We found that atorvastatin therapy improved endothelium-dependent vasodilatation measured by %FMD. Our results are consistent with a previous report that pravastatin treatment for 6 months improved endothelium-dependent coronary vasodilatation in patients with hypercholesterolemia [29]. A previous study in patients with AS found that treatment with lovastatin for 6 months significantly improved endothelium-mediated responses in the coronary artery [30]. A number of mechanisms have been proposed to mediate this effect. We found that statins play a central role in reducing circulating levels of the adhesion molecules ICAM-1 and E-selectin. Our findings suggest that statins reduce platelet and leukocyte adhesion and improve endothelial function. However, a study in patients with coronary artery disease and mildly elevated cholesterol levels found no difference between placebo and simvastatin in endothelium-dependent vasodilatation following treatment for 6 months [31]. The discrepancy between our results and those of the previous study may be explained by the fact that their baseline levels of total and LDL-cholesterol were lower than ours, the baseline AS was less severe and baseline endothelial dysfunction was relatively mild compared with that in studies showing improved endothelial function.

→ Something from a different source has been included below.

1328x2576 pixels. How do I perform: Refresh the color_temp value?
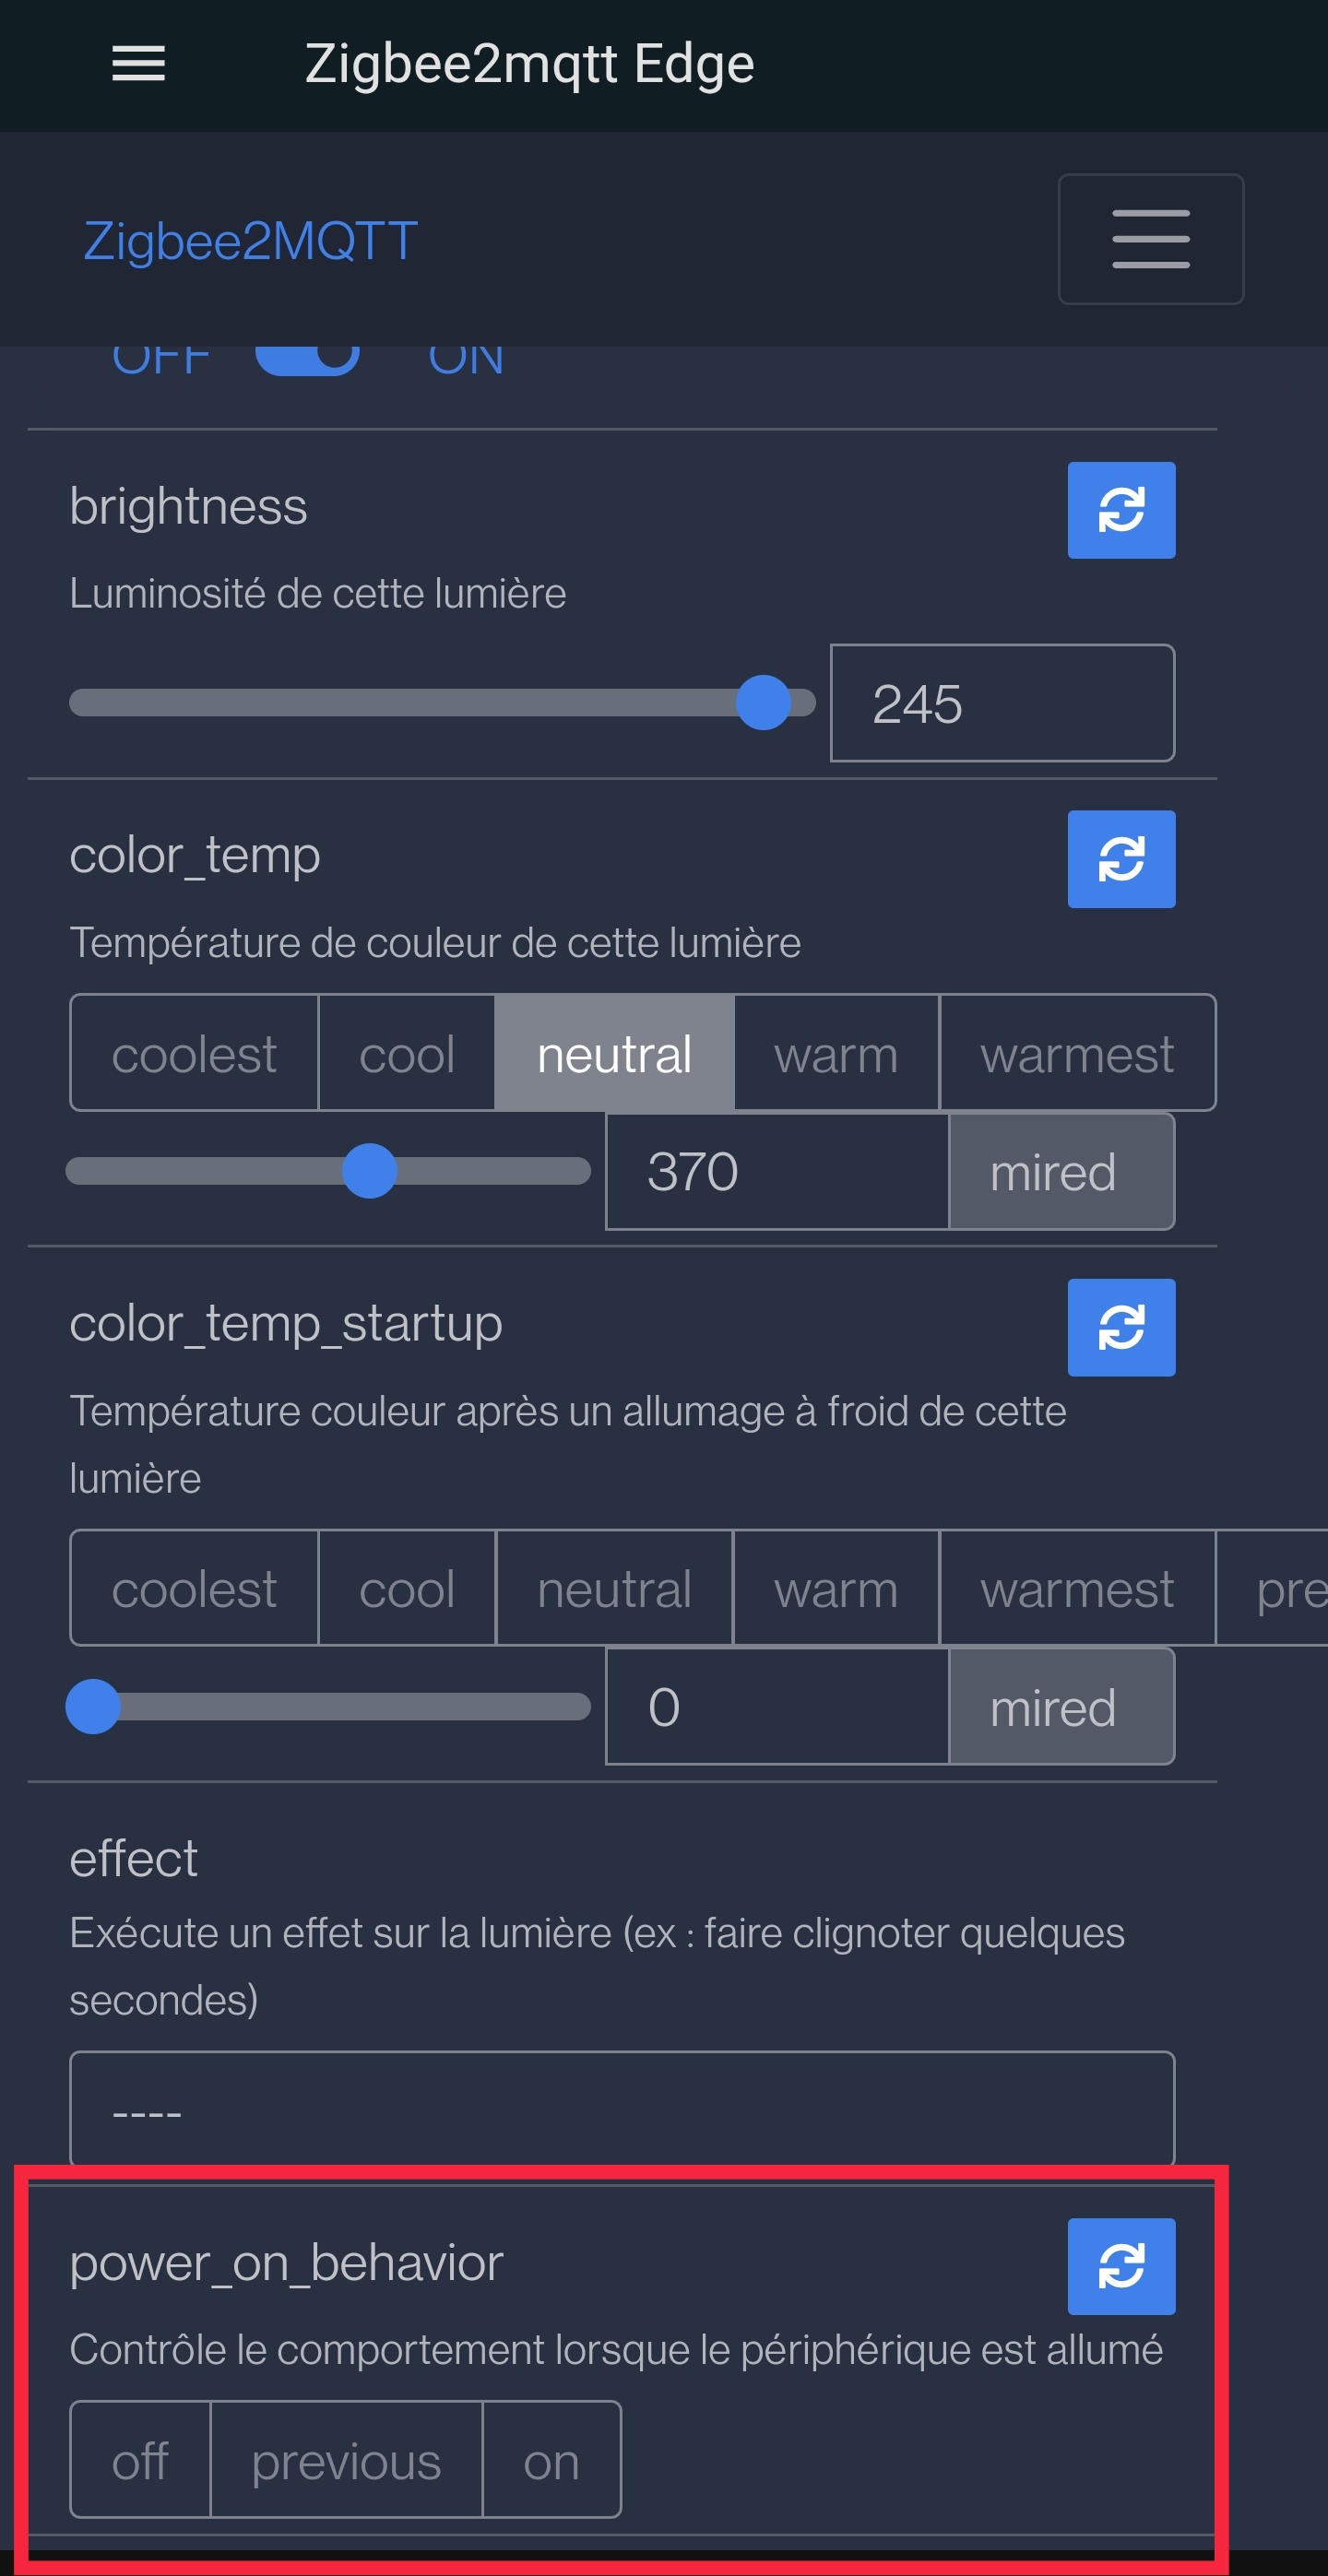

The present study had several limitations including a short follow-up period, a relatively small sample size, and the open label, non-randomized design. Moreover, our patients were allowed to use cardioprotective drugs such as angiotensin converting enzyme inhibitors, angiotensin receptor blockers, acetyl salicylic acid and beta-blockers; this may have had additional positive effects on endothelial function.
Conclusion
Our findings support the pleiotropic effects of the lipid-lowering statin, atorvastatin. Our results suggest that statins play an important role in the treatment of endothelial dysfunction and in decreasing the adhesion of inflammatory cells to the endothelium in patients with ACS.